Stored items:
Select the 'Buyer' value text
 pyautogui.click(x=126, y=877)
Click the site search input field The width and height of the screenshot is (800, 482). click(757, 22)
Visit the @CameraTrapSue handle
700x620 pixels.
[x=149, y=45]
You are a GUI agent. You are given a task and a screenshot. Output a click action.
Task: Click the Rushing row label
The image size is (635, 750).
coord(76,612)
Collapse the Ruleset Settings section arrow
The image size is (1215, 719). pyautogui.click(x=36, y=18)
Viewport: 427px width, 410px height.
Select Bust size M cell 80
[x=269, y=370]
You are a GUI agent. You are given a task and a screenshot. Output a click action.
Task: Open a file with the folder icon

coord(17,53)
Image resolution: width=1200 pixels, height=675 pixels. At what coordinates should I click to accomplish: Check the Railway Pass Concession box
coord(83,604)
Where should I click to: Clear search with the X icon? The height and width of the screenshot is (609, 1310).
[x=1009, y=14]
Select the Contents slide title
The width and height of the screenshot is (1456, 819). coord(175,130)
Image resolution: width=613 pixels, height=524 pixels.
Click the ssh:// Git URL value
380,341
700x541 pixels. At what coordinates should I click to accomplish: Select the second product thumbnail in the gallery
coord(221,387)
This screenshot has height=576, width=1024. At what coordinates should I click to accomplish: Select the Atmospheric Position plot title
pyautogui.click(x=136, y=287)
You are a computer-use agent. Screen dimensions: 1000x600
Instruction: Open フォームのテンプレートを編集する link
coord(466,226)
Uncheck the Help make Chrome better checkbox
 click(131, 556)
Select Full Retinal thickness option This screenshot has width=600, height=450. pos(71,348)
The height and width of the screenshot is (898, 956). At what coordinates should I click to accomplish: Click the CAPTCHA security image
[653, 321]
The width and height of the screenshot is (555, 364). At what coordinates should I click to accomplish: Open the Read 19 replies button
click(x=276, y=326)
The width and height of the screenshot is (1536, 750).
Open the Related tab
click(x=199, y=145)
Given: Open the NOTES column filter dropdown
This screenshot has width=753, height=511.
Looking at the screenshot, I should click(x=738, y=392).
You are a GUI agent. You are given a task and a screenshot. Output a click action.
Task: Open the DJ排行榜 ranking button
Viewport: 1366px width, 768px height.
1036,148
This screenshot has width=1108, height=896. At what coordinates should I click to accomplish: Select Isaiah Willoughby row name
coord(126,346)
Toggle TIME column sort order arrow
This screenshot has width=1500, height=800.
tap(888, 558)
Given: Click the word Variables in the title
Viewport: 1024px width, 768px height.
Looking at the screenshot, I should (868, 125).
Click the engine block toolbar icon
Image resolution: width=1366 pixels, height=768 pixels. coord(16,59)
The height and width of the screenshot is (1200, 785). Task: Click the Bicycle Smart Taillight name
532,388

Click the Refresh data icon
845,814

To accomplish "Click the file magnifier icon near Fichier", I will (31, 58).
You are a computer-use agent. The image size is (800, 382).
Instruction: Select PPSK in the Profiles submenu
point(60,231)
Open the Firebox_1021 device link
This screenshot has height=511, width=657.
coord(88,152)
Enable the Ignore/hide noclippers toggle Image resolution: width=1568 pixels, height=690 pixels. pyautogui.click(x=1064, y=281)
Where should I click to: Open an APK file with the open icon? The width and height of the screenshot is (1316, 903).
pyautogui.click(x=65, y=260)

**How to complete this task:** All lines above that include the word "computer" must be copied into the answer.

**Completed exercise:**
You are a computer-use agent. Screen dimensions: 1000x600
You are a computer-use agent. The image size is (800, 382).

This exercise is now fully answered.